Text block =
....

Towards Precision Experiments with Antihydrogen

Lead Research Organisation: Swansea University
Department Name: College of Science


The virtual absence of antimatter, and the corresponding dominance of matter, in the Universe today remains one of the biggest conundrums facing modern physics. Already in 1967, the famous Sakharov conditions described how such an asymmetric Universe could arise by requiring symmetry violations between matter and antimatter. However, up to the present, insufficient imbalance has been found to resolve this matter, and the puzzle remains. Our project will seek answers to this question by directly testing the common supposition that the properties of atoms made of antimatter are indistinguishable from their matter counterparts.

To achieve this we have set out to apply the most powerful tools of precision measurements to the problem. Our approach is to trap antihydrogen, an atom made of an antiproton and a positron, and study its internal states using spectroscopic techniques developed in atomic physics. The underlying methodologies are the same as those that have given us atomic clocks; currently the most precise gauges in the human toolbox. Specifically, we will investigate the ground to first excited state transition in antihydrogen held in a magnetic trap to test the hypothesis that the frequency of this transition is identical to that of the hydrogen atom (matter). This transition has been determined with a staggering 14 decimal places of precision in hydrogen. In this project we plan to be the first to investigate the corresponding quantum jump in antihydrogen, and expect accuracies of around 9-10 decimal places for the initial experiment.

In the second thread of this project we exploit our expertise in antihydrogen trapping to perform a text-book measurement of the gravitational acceleration of antimatter. This is a feat that is only possible because we can use the charge-neutral antihydrogen atom, which eliminates systematic errors that may arise if charged antiparticles are used. These difficulties originate from the size of the electrostatic interaction, which completely swamps the expected gravitational effects. Whilst the fundamental symmetries discussed above require both that antihydrogen is identical to hydrogen and that there are equal amounts of matter and antimatter in the Universe (i.e., the heart of earlier conundrum), the gravitational question is of a different nature. Our current understanding of gravity relies on Einstein's general theory of relativity, which is based on the postulate, known as the weak equivalence principle, that inertial (movement) mass is equal to gravitational mass. A given mass of antimatter, though potentially of a different nature to matter, should also obey this principle if our understanding of gravity is correct. Testing this experimentally is therefore of great interest to further our knowledge of gravity, which to date is incompatible with accepted quantum field theories.

....

Material =
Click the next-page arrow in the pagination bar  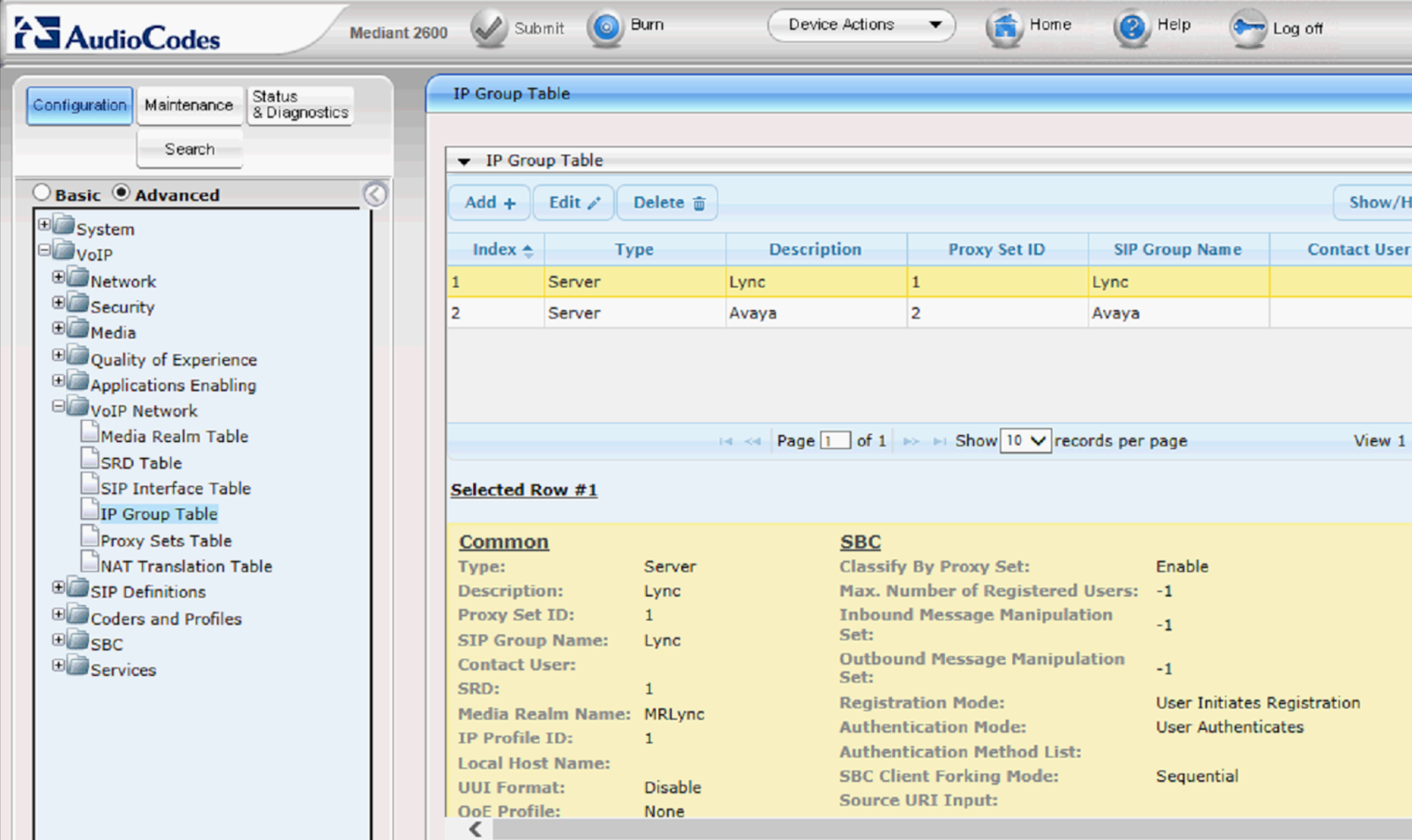(911, 440)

....

Tasks to perform =
**a)** Answer these about the antihydrogen project summary:
(i) In what year were the Sakharov conditions described?
(ii) To how many decimal places has the ground to first excited state transition been determined in hydrogen?
(iii) What postulate does Einstein's general theory of relativity rest on?
**b)** Write the next part of the antihydrogen project summary, picking up after its final sentence.
The listing is separate material, apart from the antihydrogen project summary.

Per-task outputs =
**a)**
(i) 1967
(ii) 14 decimal places
(iii) The weak equivalence principle, which holds that inertial (movement) mass is equal to gravitational mass

**b)**
The antimatter research in this project tests the very foundations of physics: foundations that have, through decades of success, given us many insights into the physical world. In spite of these achievements, we still do not understand why there appears to be no bulk antimatter in the Universe. In this project we will search for tiny deviations from our current understanding. Past experience demonstrates that careful observation of Nature is the way to make breakthroughs and antihydrogen properties are compelling subjects due to the very specific, and thus far untested, predictions of their values. The risk of finding no clues on this path (though such an outcome would of course mean the exclusion of some possible explanations, and so is not devoid of interest) is outweighed by the spectacular and unquantifiable consequences that would follow if there were any measured difference between the behaviour of antihydrogen and hydrogen.

Planned Impact

The impact of our work is mainly on the communities that are beneficiaries and, other than the direct academic impact (see elsewhere), these include the stakeholders, the students and staff participating in the project, those who benefit from the output of trained personnel and the general public.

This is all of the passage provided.